2.1.1      BMS Components

A Li-Ion battery is a nested assembly of cells, modules, and the pack as shown in Figure 2.2.  The battery pack consists of series connected modules. Each module is made up of a combination of cells connected in series or series-parallel configuration.

Figure 2.2: Layers of a Li-ion battery pack

Based on the battery pack requirement, a BMS is architectonically composed of the following three tiers [8]:

  1. Cell Monitoring Unit (CMU): A Cell Monitoring Unit is attached to each cell. It is responsible for the measurement of voltage, temperature, and other cell parameters. The CMU fulfils the sensing requirement of the BMS.
  2. Module Management Unit (MMU): A Module Management Unit administers a group of CMUs. It performs few evaluations and shares the parameters detected by the CMUs with the pack controller. It is solely responsible for cell balancing functionality. An MMU with integrated CMU is usually referred to as “Battery Cell Controllers” or “Cell Supervision Circuits” (CSC).
  3. Pack Management Unit (PMU): The Pack Management Unit or Pack Controller is the master control unit which uses an isolated internal communication network to interact with the MMUs. It performs major computations, evaluations, diagnostics, control actions, and communication with other E/E systems within the vehicle.

2.1.2      BMS Topologies

The aforestated tiers categorise the BMS based on its functionality into three significant topologies: namely Centralised, Distributed and Modular topology. This categorisation highlights the design cost, ease of maintenance, the precision of measurement, safety levels, etc. of the topology.

2.1.2.1       Centralized BMS

Centralised BMS presents the most straightforward and compact topology available. The PMU, MMU and CMUs are coupled into a single entity on a Printed Circuit Board (PCB). A bunch of wires run from this individual entity towards the cells. Figure 2.3 represents the schematic of a centralised topology for a BMS.

Figure 2.3: Centralized BMS Topology

Benefits of the centralised topology [9] for a BMS include:

  • Economic Design: Assembling all the necessary components that constitute a BMS one PCB significantly lowers the design cost.
  • Effortless maintenance: Troubleshooting or Replacement of the single assembly is easier than other topologies.
  • Compact in size.

However, this topology does involve several limitations [9]:

  • Spaghetti wires: The number of wires increases with increment in cells creating complicated cables.
  • High Voltage Insulation: The design stands out to be a poor choice in case of high voltage battery packs since the voltage across the BMS would be the pack voltage. This high voltage drop gives rise to complexity in insulation.
  • Not Scalable.

Although bound by limitations, this topology finds best fit in low voltage applications such as eBikes where only a few cells are involved.

2.1.2.2       Distributed BMS

The distributed BMS is by far the most complicated topology present where each cell is armed with a dedicated microcontroller. Figure 2.4 represents the schematic of a distributed BMS. The assembly of microcontrollers and CMU is termed the ‘Cell Board’.  The cell boards communicate with each other and the PMU. However, some simple implementation of this topology does not demand the presence of a PMU.
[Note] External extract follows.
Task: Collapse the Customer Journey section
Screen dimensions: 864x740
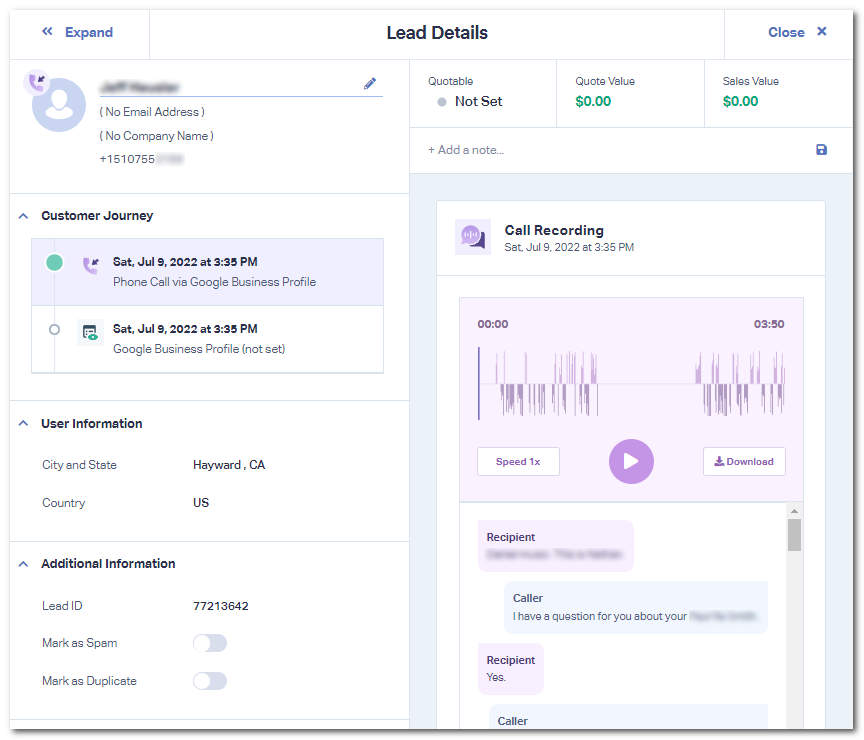Action: coord(23,216)
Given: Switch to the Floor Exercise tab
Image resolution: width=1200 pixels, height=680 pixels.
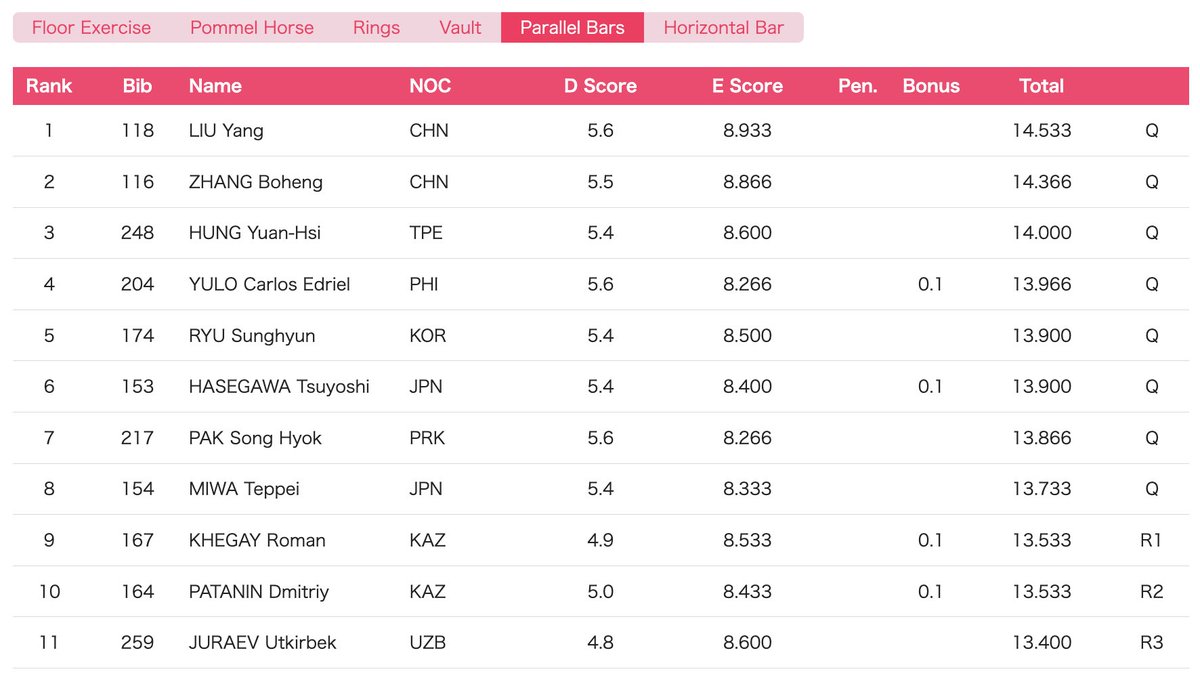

Figure 2.4: Distributed BMS topology

The distributed topology for a BMS offers the following benefits [9]:

  • Precision: Dedicated microcontrollers for each cell improves measurement accuracy.
  • Reliable connections: Fewer electronics between the measuring unit and the cell improves reliability.
  • Low-cost assembly replacements: Cell boards are low-priced and convenient to replace.
  • Detailed Troubleshooting: Presence of notification LEDs on the cell boards aids in quick troubleshooting.
  • Scalable: The BMS can be transformed to a given requirement by varying the number of cell boards.

Although highly flexible and precise, the distributed topology does bring few disadvantages [9]:

  • Cost: Cost stands out to be the primary drawback of this topology. The presence of excess electronic components per cell raises the price.
  • Noise: Placement of cell boards directly onto the cells exposes them to a noisy environment which in turn affects their performance.
  • High Replacement Labour: The presence of electronics inside the battery pack increases the effort of replacement and further the labour.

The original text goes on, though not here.